How to secure a Spring RESTful webservice for Angular.js or Ember.js

I have a Spring MVC application that uses Spring Security to handle user login authentication, which works fine.
Now I want to add some Ember.js and Angular.js code to the HTML pages that accesses the Spring RESTful web services (which just return JSON data).
How do I bind the user login authentication to the authentication for the RESTful web services? In other words, I want to make it so that the RESTful web services can only be accessed once a user has logged in. That way, the Angular.js and Ember.js libraries can access these RESTful web services securely from my user pages only without anyone else being able to directly call them.
I read on one other post that Spring Security was never meant to be used with a full Ajax framework, is that true? I hope this is not the case. I'd imagine that this type of thing must be pretty common now as there are so many AJAX client side frameworks that work based off accessing a JSON/RESTful API.
It is certainly not true that Spring Security was never meant to be or cannot be used in AJAX applications. I have two applications in production that use Spring Security as well as AJAX and more applications under development with the same mix.
If you are going to use EmberJS or AngularJS in an existing web application with Spring Security working, you should not face too many problems if you simply add the JavaScript library to your project. This is because once your users are authenticated, any normal HTTP requests will be treated as authenticated as well because the browser will ensure that session information is passed back and forth using cookies or URL parameters, as appropriate. You can see one of my working examples on Github for Spring Security and EmberJS integration.

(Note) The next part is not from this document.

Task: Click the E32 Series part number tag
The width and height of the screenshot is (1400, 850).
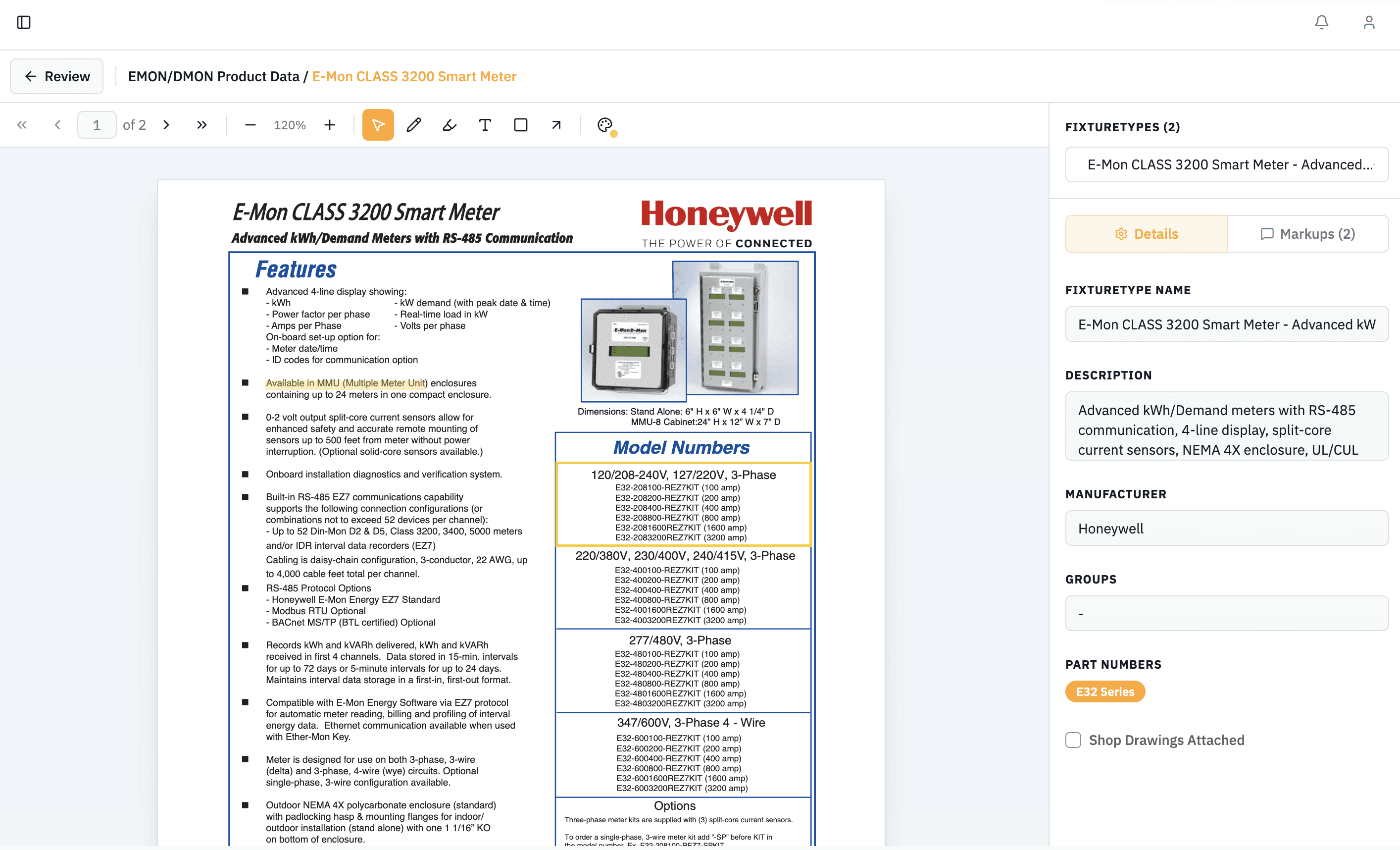Action: click(x=1104, y=691)
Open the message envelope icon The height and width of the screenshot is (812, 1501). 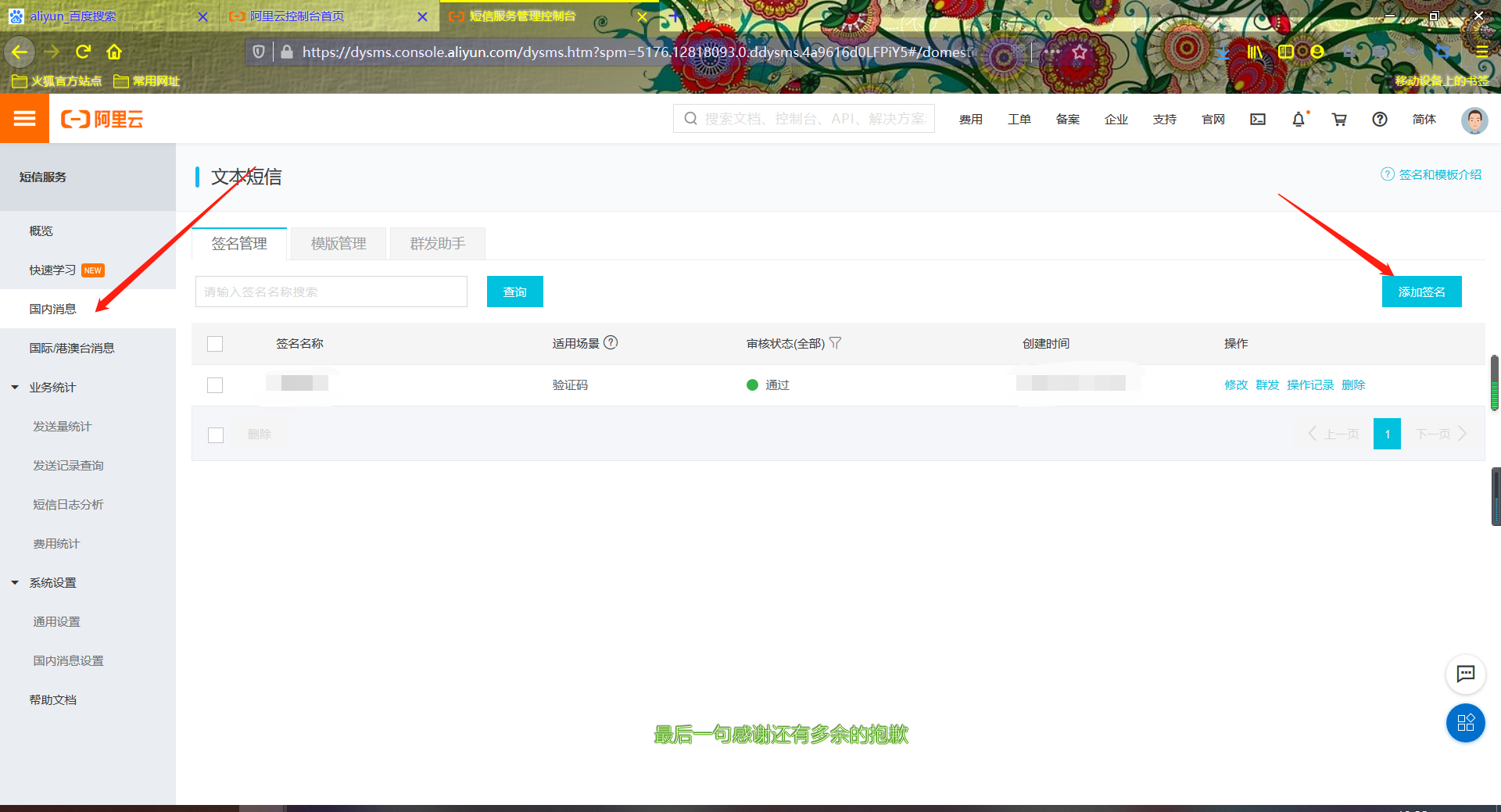(x=1258, y=119)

The only thing you may need to worry about is CSRF tokens for form submissions using AJAX. The latest Spring Security documentation has a small section dedicated to this so you should not face too many problems getting that to work either. However, I would like to clarify that this particular issue is not specific to Spring Security. CSRF protection typically involves including a secure, randomly generated token with every HTTP POST request. The challenge arises from making existing JavaScript libraries aware of this token and how it should be included in HTTP POST requests. This would be a challenge in any application, not just those using Spring Security.
If however you will work with stateless clients, such as, mobile devices, you will be unable to rely on the default Spring Security mechanism of storing the user credentials in HTTP Session because HTTP requests will not have information to tie them to a session. This again is not specific to a Spring or Spring Security application because the constraint is imposed by the nature of the client and the client-server communication rather than any server-side technology. In such circumstances you will need to pass some authentication token in the HTTP headers for the application to maintain security state on the server side. I have a working example for this as well. If you need more details, there are articles on the web that explain how to do something like this with Spring Security.